The battle over Anzac Day

Submitted by AWL on 21 April, 2015 - 5:02 Author: Tom O’Lincoln

25 April 2015 will be the 100th anniversary of the landings by British, French, Australian, and New Zealand troops at Gallipoli, in Turkey, in an unsuccessful effort to seize Constantinople (now Istanbul) during World War One.

More than any other imperialist sally, this one has become a nationalist legend. This article by Tom O’Lincoln, abridged with thanks from the Australian socialist newspaper Red Flag, recounts the history.


From 1916, 25 April was officially named Anzac Day. Australian troops marched in London, and a sports day was held in the Australian camp in Egypt. In the Sydney march, vehicles carried wounded soldiers from Gallipoli attended by nurses.

It sounded benign and reeked of evil. “For the remaining years of the war”, writes the Australian War Memorial, “Anzac Day was used as an occasion for patriotic rallies and recruiting campaigns”. In other words, to gather cannon fodder.

The Australian Labor Party [ALP] should have opposed this trend; after all, it claimed the mantle of anti-war party. Yet its political line contained deep contradictions, vacillating between defence and “anti-militarism”. Nationalism replaced much of its initial socialism.

“The Labor Party is synonymous with ‘Australian’”, said the Tocsin in Melbourne. Based on this jingoistic stance, most Laborites could drift into an uneasy but persistent relationship with the key Anzac organisation, the RSL [Returned Servicemen’s League].

Because the latter had up to 150,000 members at the end of the war, around 80 percent of them workers, Labor and the unions couldn’t afford to ignore it, especially with some veterans returning from the war with their former industrial loyalties weakened.

Complaints in the 20s that Anzac Day had been “hijacked” by the conservatives were futile. Labor had helped the process.

Not that there was no opposition.

Australian forces were dramatically affected by mass soldiers’ revolts across Europe in 1918. The troops held meetings, then found ways to disrupt parades. More than 100 were punished. But none launched measures comparable to the Fremantle and Townsville riots of 1919.

The Communist paper Workers’ Weekly argued for workers to oppose the commemoration by attending May Day and other workers’ celebrations instead. It published a letter from a “Class-Conscious Digger” in 1928, who declared:

“April 25 has become a day of imperial boasting and military boosting … On Anzac Day, capitalists, politicians and priests will don their silk hats and decorations and come out and chant about Anzac in order to build up a new military tradition in Australia, to get ready new Anzacs for recruiting, to prepare young Australia for another bloody massacre.”
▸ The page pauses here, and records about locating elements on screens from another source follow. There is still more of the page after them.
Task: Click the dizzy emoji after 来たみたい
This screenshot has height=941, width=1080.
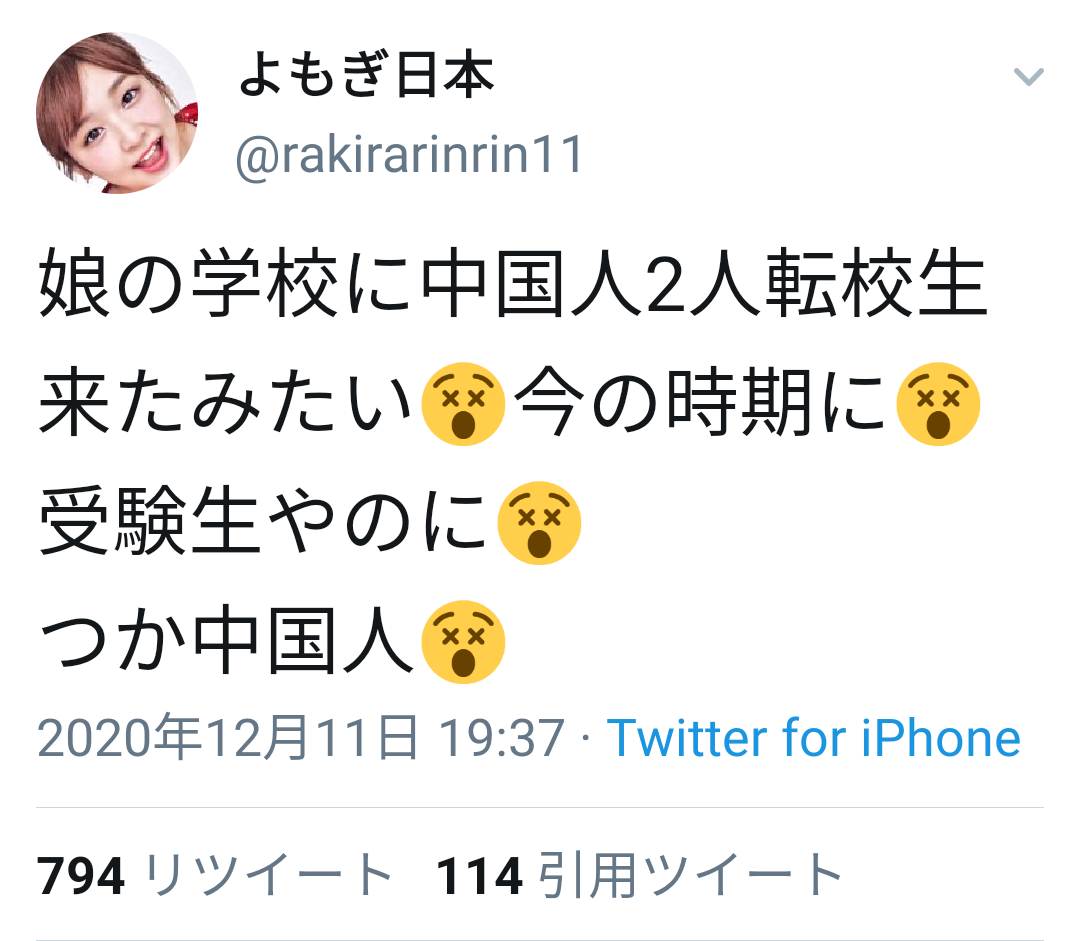Action: [x=463, y=404]
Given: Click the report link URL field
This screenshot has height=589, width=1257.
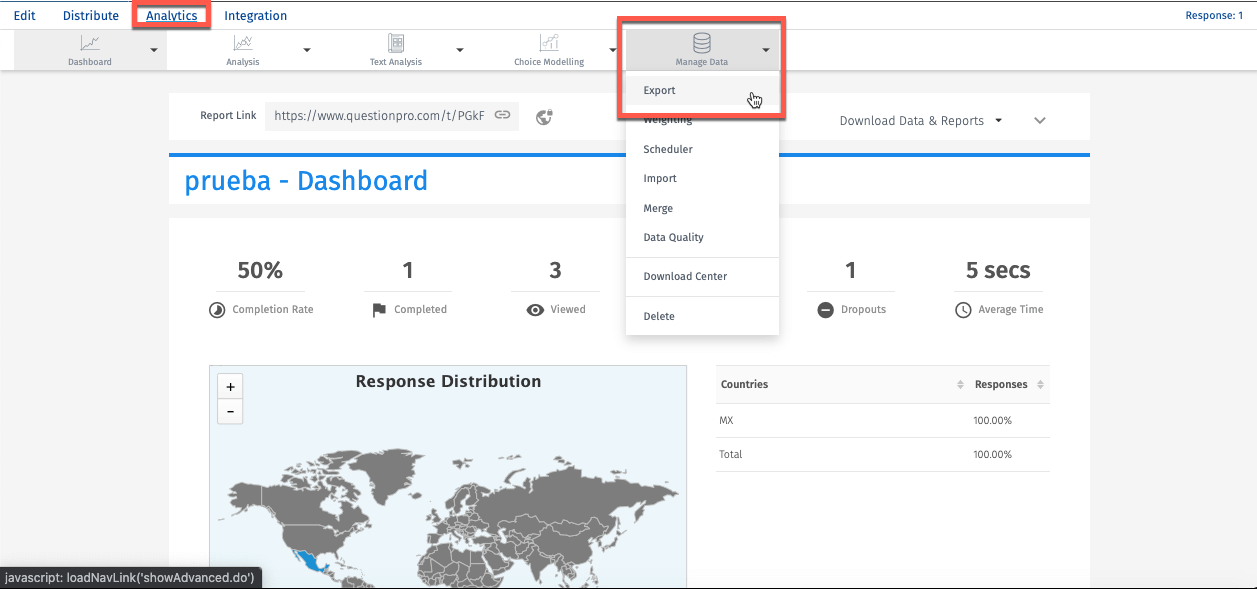Looking at the screenshot, I should (x=380, y=115).
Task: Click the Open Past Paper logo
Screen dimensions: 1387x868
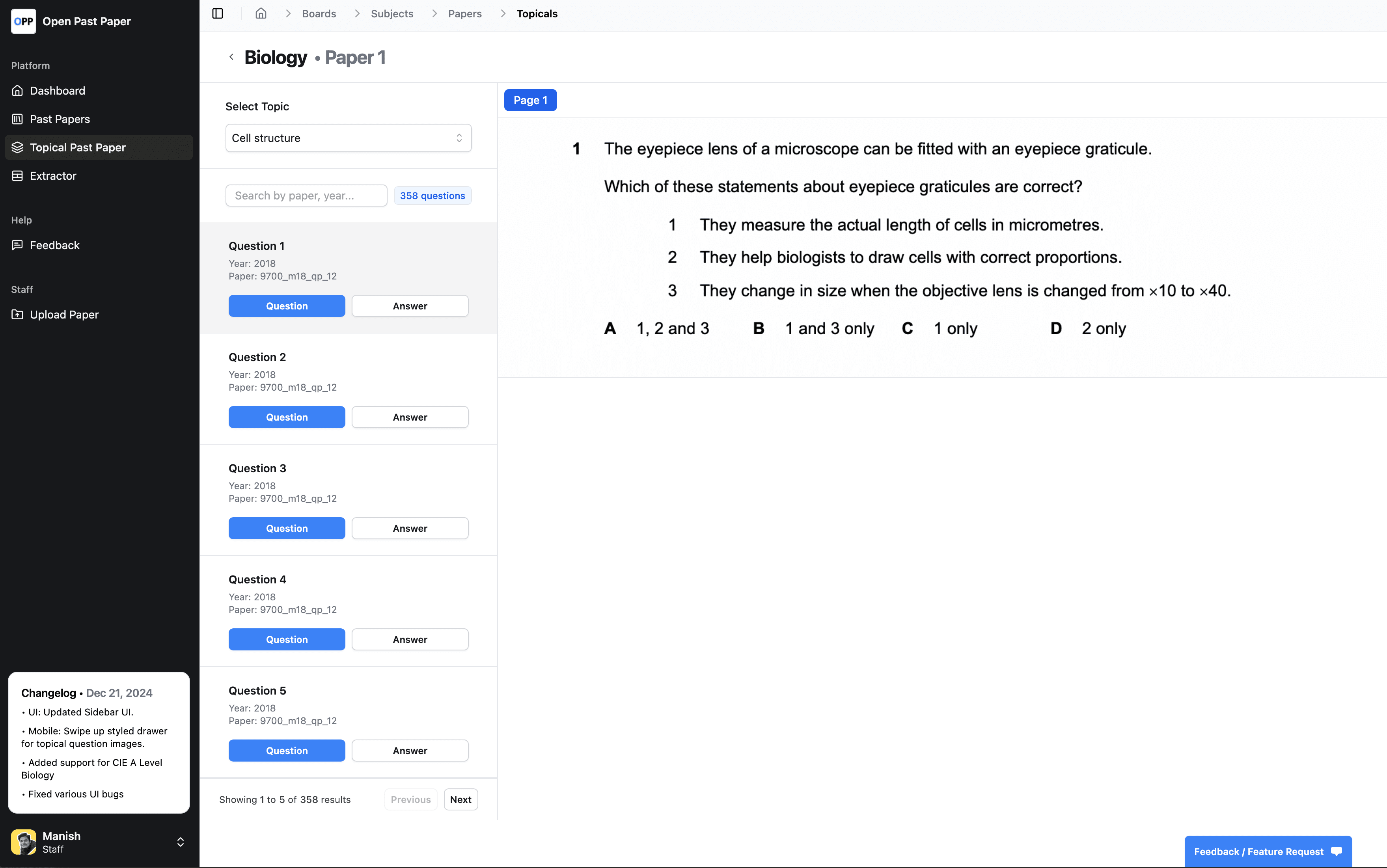Action: pos(24,21)
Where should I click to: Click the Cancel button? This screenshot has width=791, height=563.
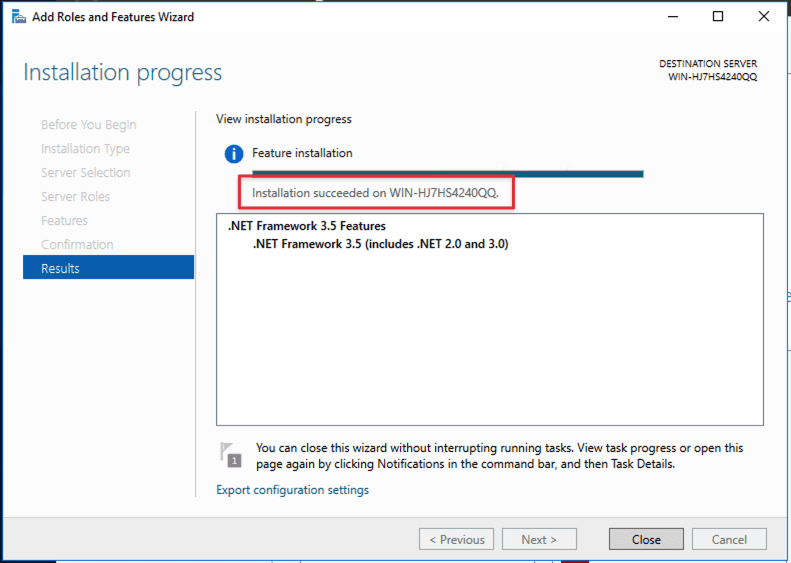729,539
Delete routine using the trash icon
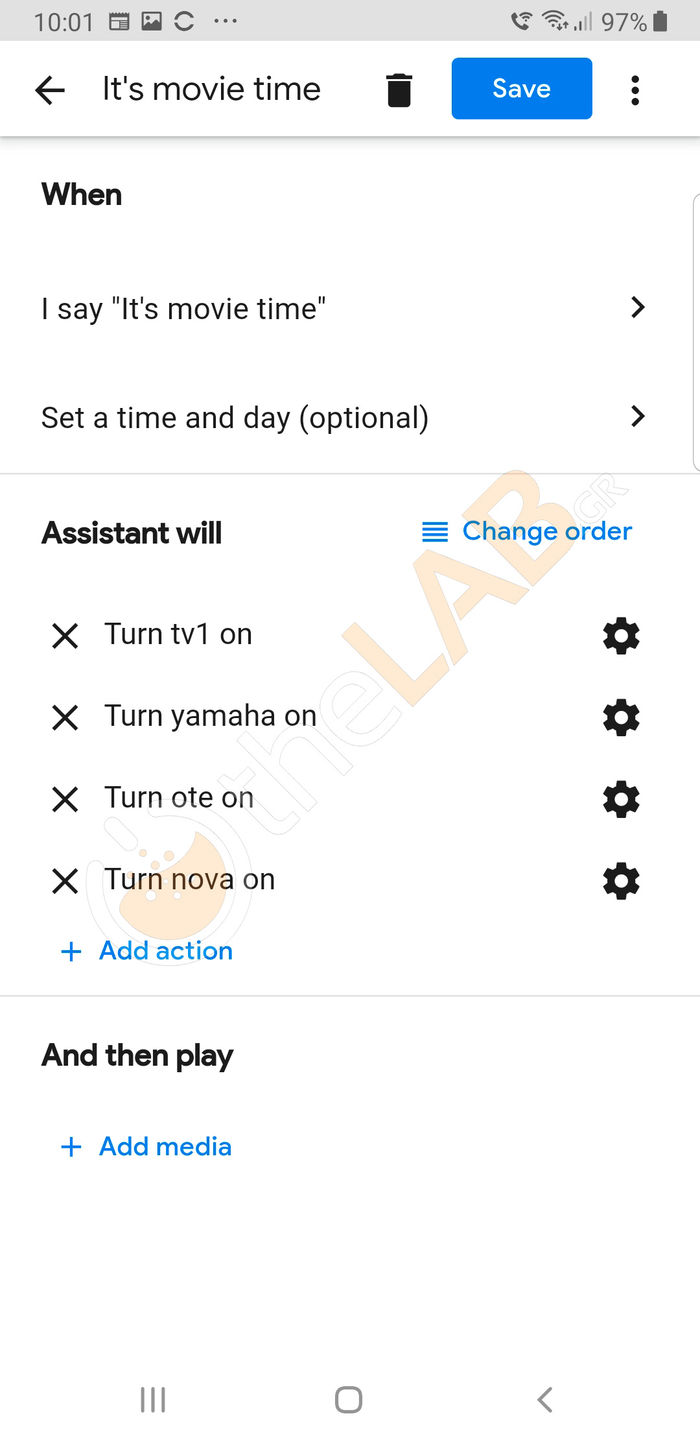700x1440 pixels. click(x=399, y=90)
There was resistance to the Anzac nonsense even in the right wing atmosphere of the 1950s. Provoked by an RSL campaign against the Communist Party, student journalist Geoffrey Havers attacked the “yearly pageant of national necrophilia” and attracted surprisingly little complaint. Alan Seymour followed with his 1958 anti-Anzac play, The One Day of the Year.

During the Vietnam War, protesters managed to paint P-E-A-C-E across the front of the Melbourne shrine. In the war’s aftermath, a significant minority began to consider the offensive foolishness of telling the world that the Anzacs fought for “freedom” when the Gallipoli fiasco was obviously an indefensible invasion of Turkey.

On 26 January 1988, Australia’s “Celebration of a Nation”, marking two centuries of white Australia, ended in a debacle. Demonstrations by Indigenous people and their supporters finally branded Australia Day with its fitting and enduring title: Invasion Day. Chastened white patriots had to beat a retreat, and their thinking focused now on turning Anzac Day into the preeminent day of nationalist celebration.